• **TASK DATA**:
BEGIN
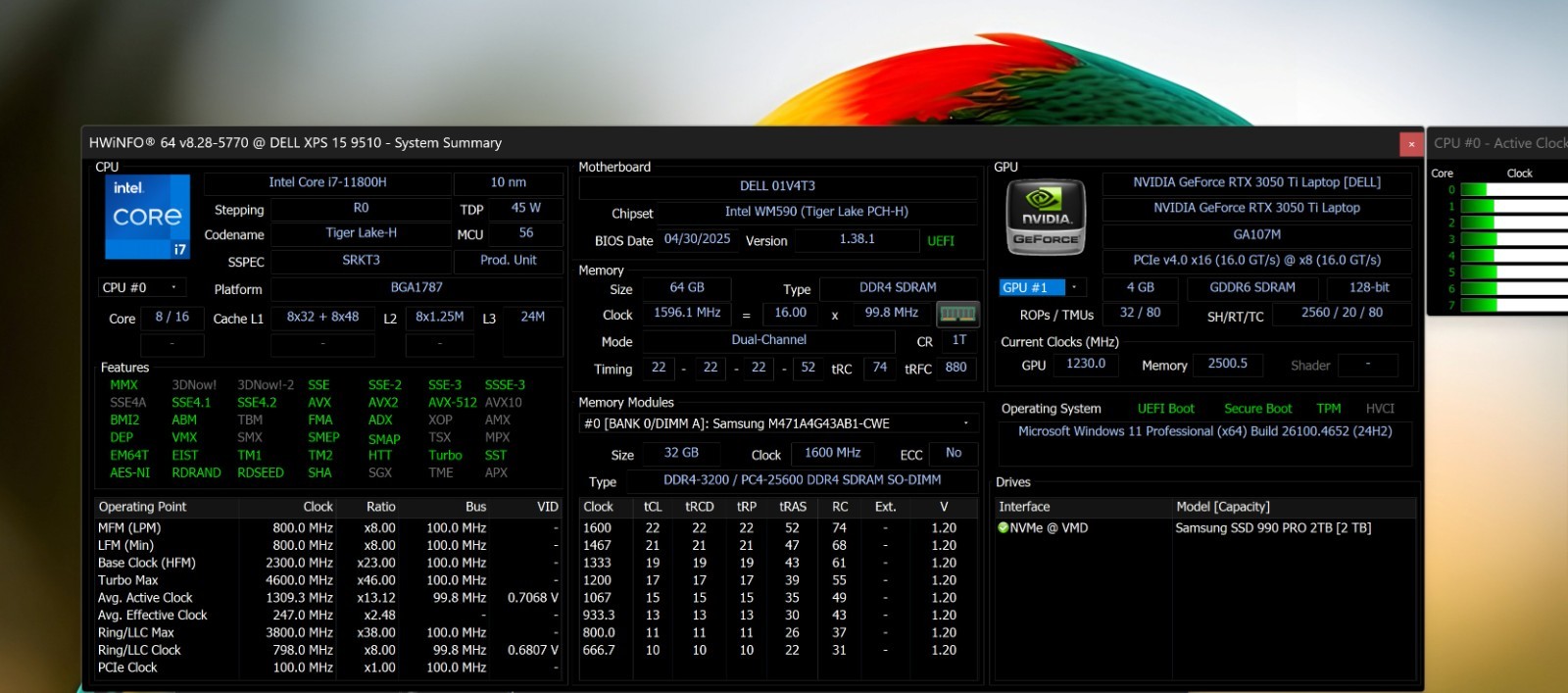The image size is (1568, 693).
Task: Click the UEFI Boot indicator
Action: (1165, 409)
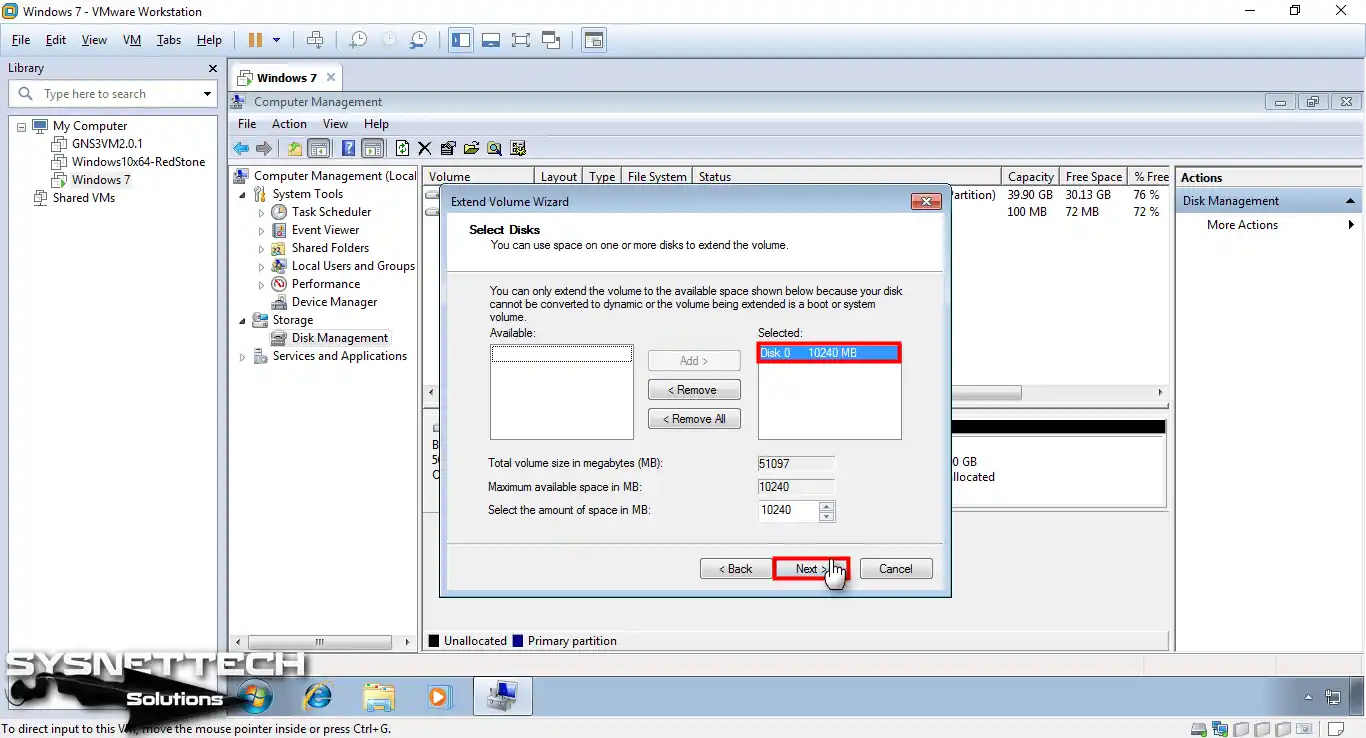The width and height of the screenshot is (1366, 738).
Task: Open the VM menu in VMware
Action: click(x=131, y=40)
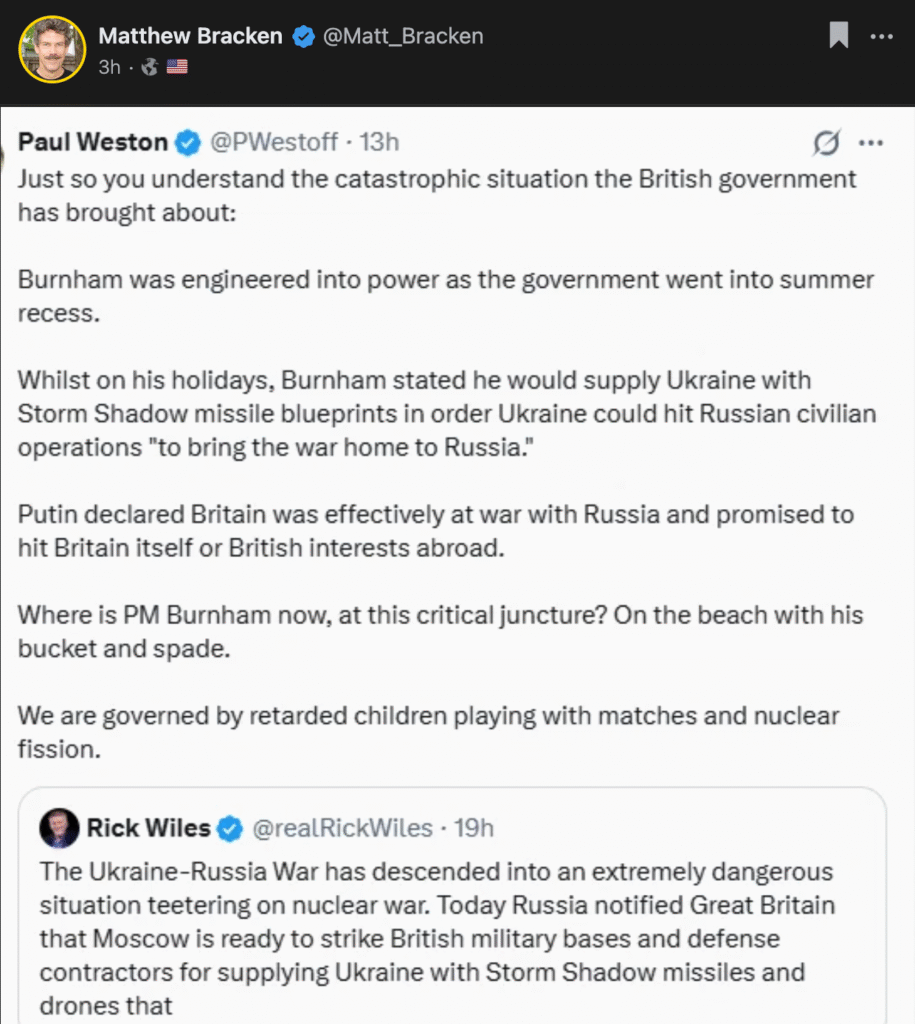Click the blue verified badge beside Matthew Bracken
The height and width of the screenshot is (1024, 915).
pyautogui.click(x=303, y=37)
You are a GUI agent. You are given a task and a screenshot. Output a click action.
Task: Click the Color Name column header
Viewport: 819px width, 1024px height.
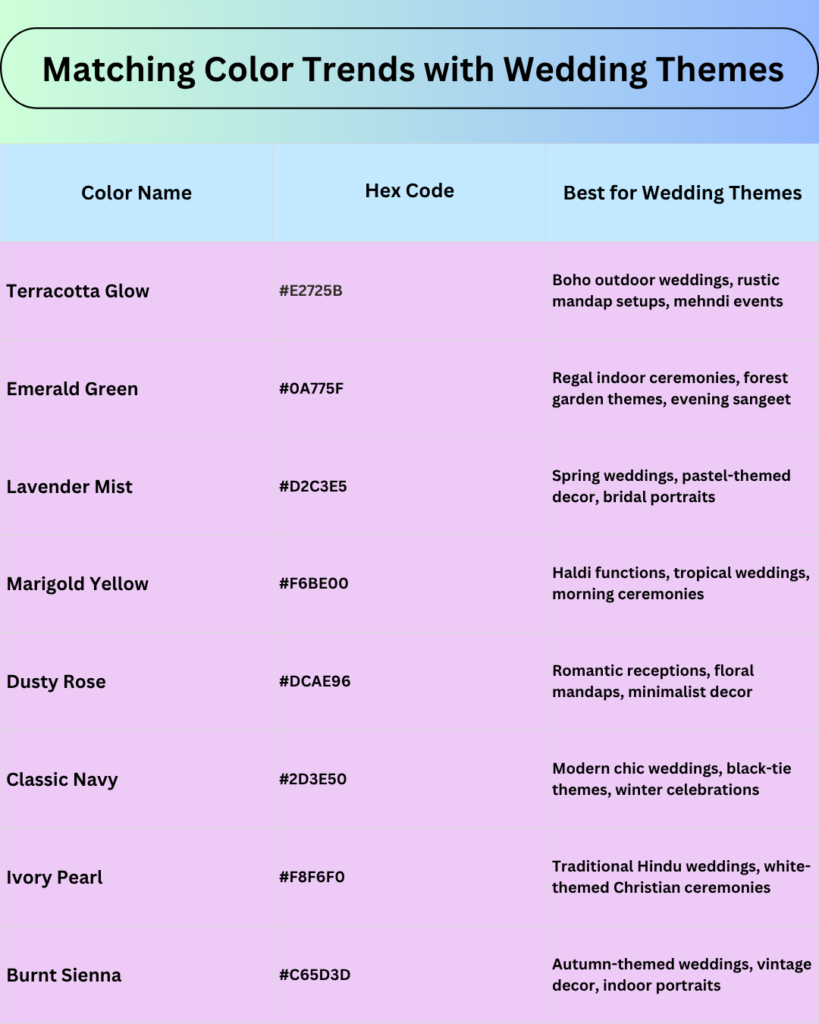click(x=136, y=193)
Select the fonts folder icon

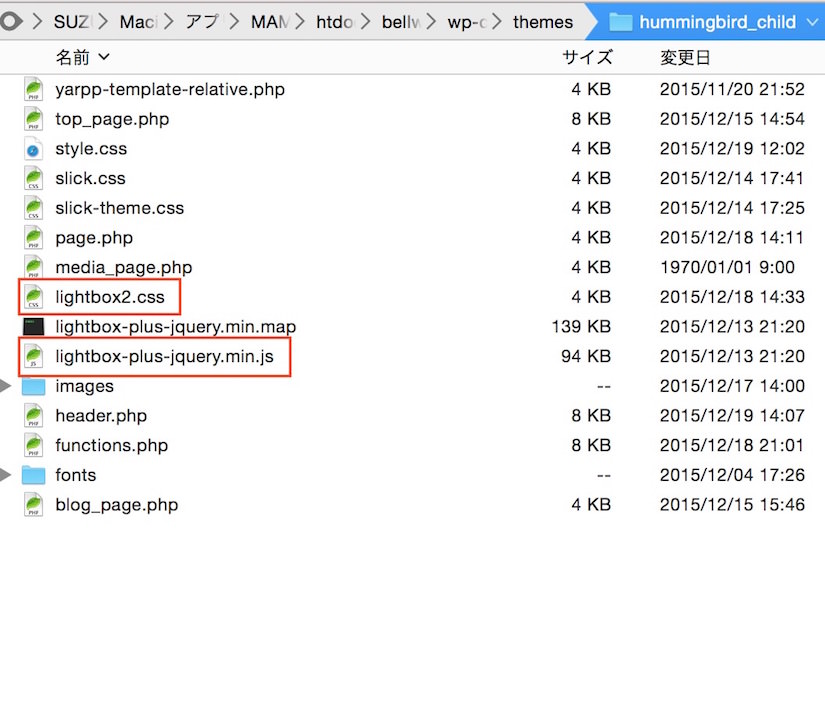(34, 475)
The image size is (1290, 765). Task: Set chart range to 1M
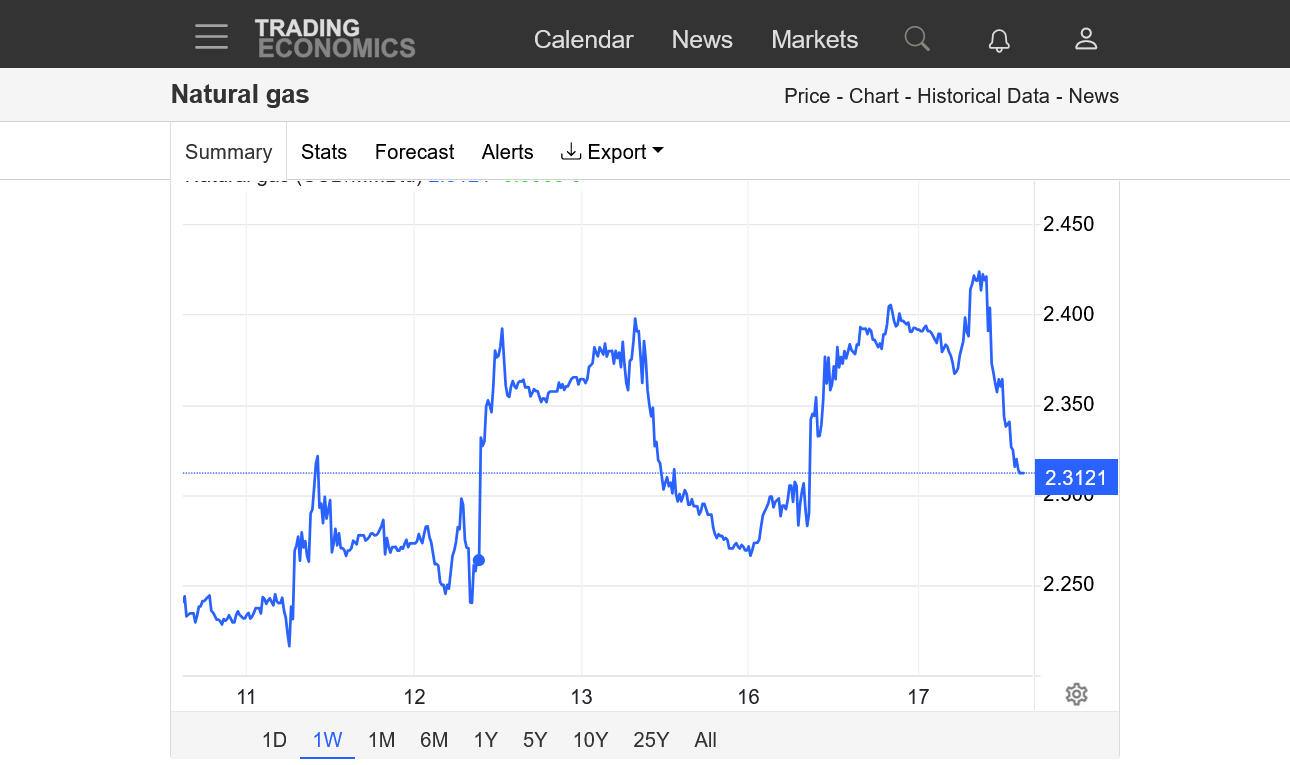(x=381, y=740)
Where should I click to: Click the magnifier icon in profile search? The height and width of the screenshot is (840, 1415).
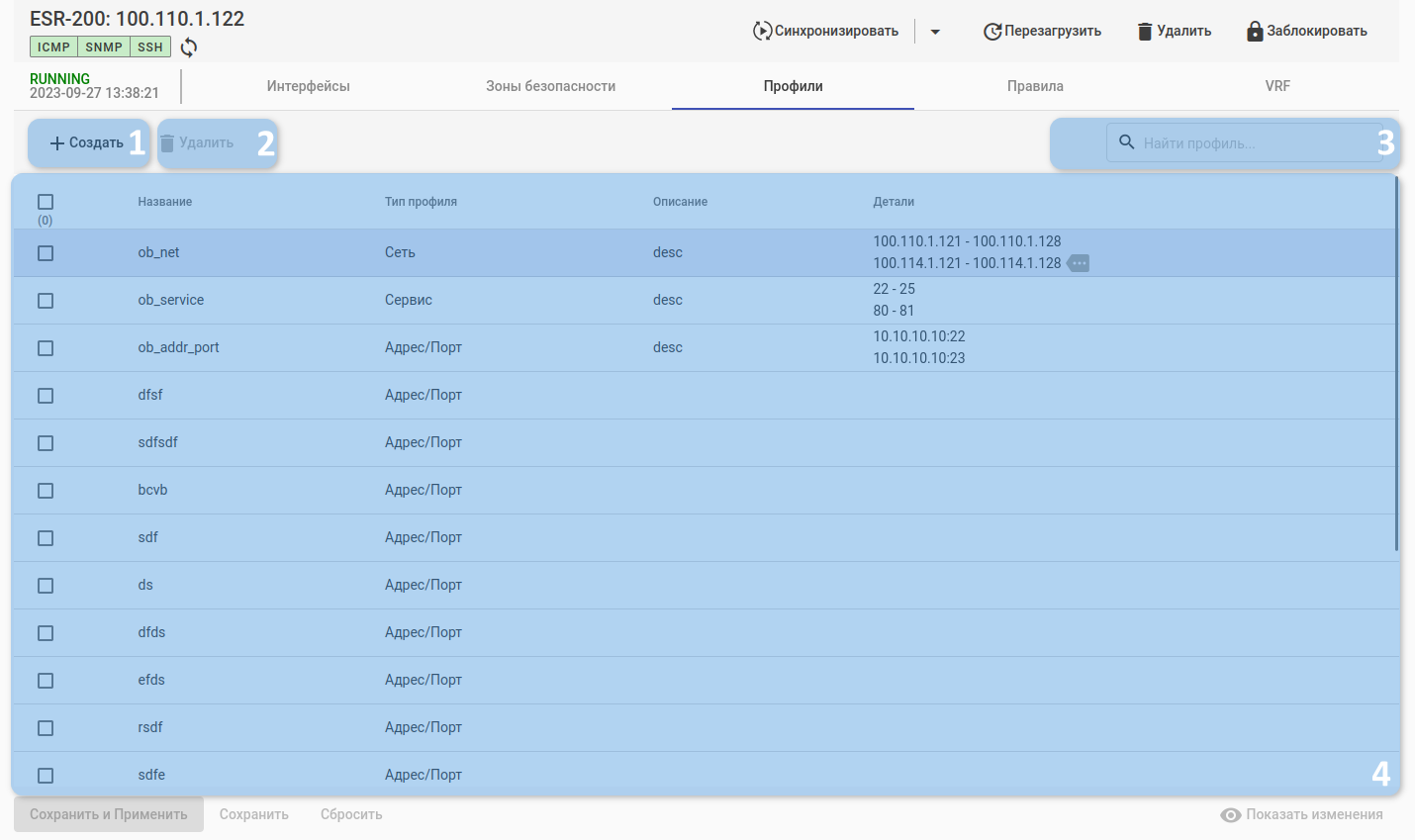coord(1126,142)
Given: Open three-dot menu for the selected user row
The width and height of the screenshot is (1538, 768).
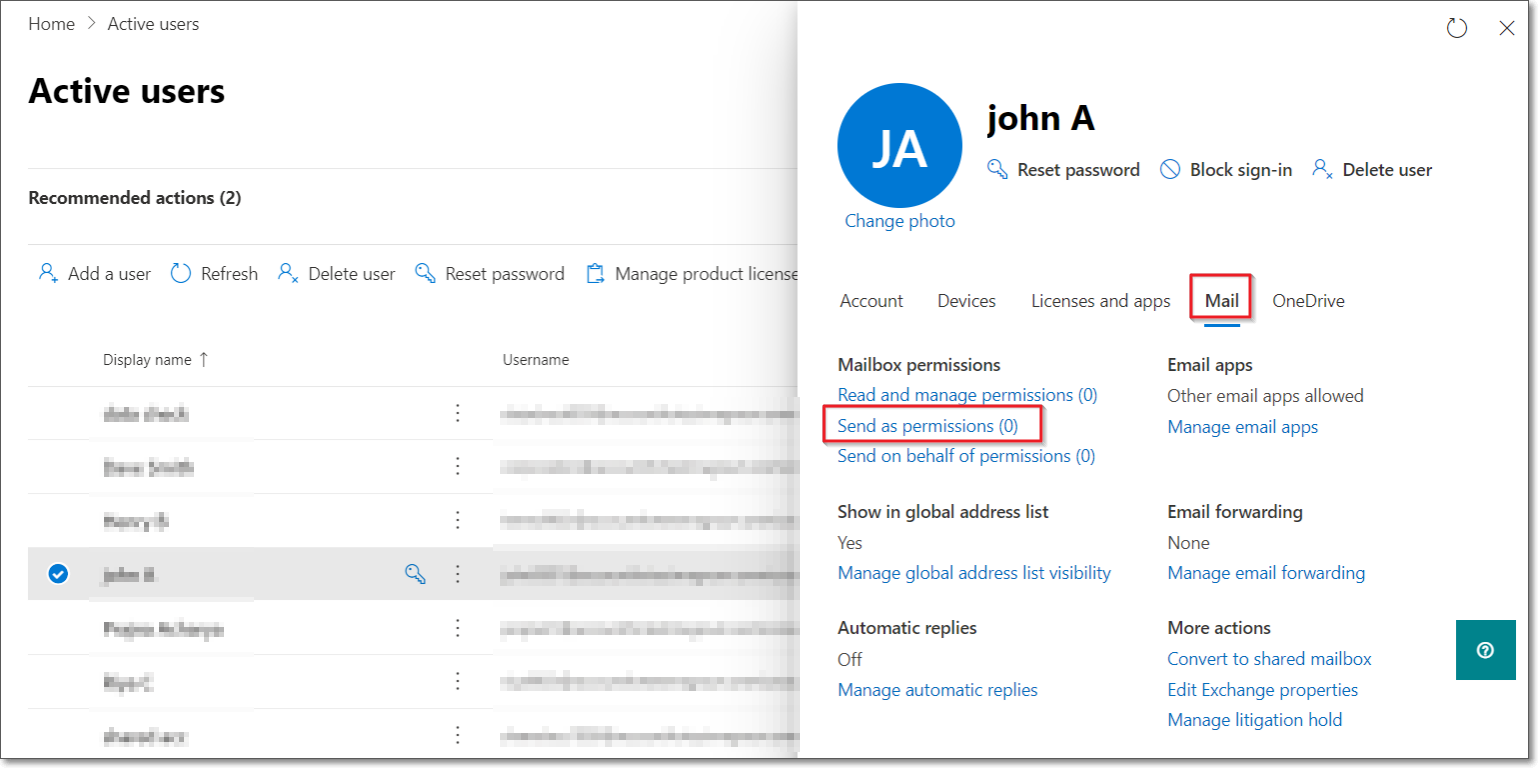Looking at the screenshot, I should 458,574.
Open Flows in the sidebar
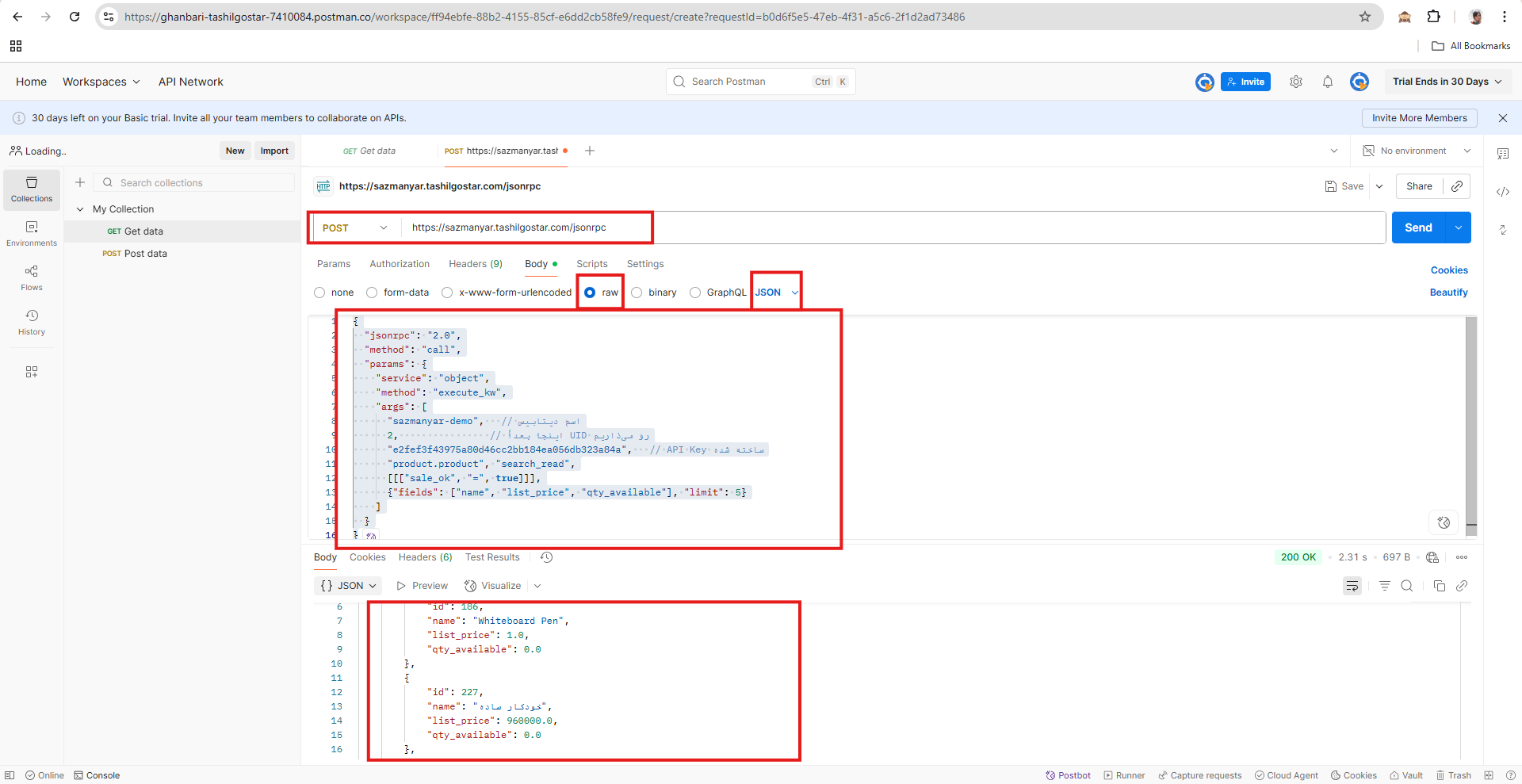Screen dimensions: 1522x784 point(32,278)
END
• **REQUIRED WORK**: In the records above, find the line with "Task: Click the Color Name column header" and the line with "Given: Open three-dot"; please transcribe exactly those two lines and all lines between them, omitting any picture.

• **EXERCISE RESPONSE**:
Task: Click the Color Name column header
Viewport: 819px width, 1024px height.
click(x=136, y=193)
Select the fonts folder icon

(34, 475)
The image size is (1290, 765). Task: Set chart range to 1M
(x=381, y=740)
Where should I click to: Click the magnifier icon in profile search? The height and width of the screenshot is (840, 1415).
coord(1126,142)
Given: Open three-dot menu for the selected user row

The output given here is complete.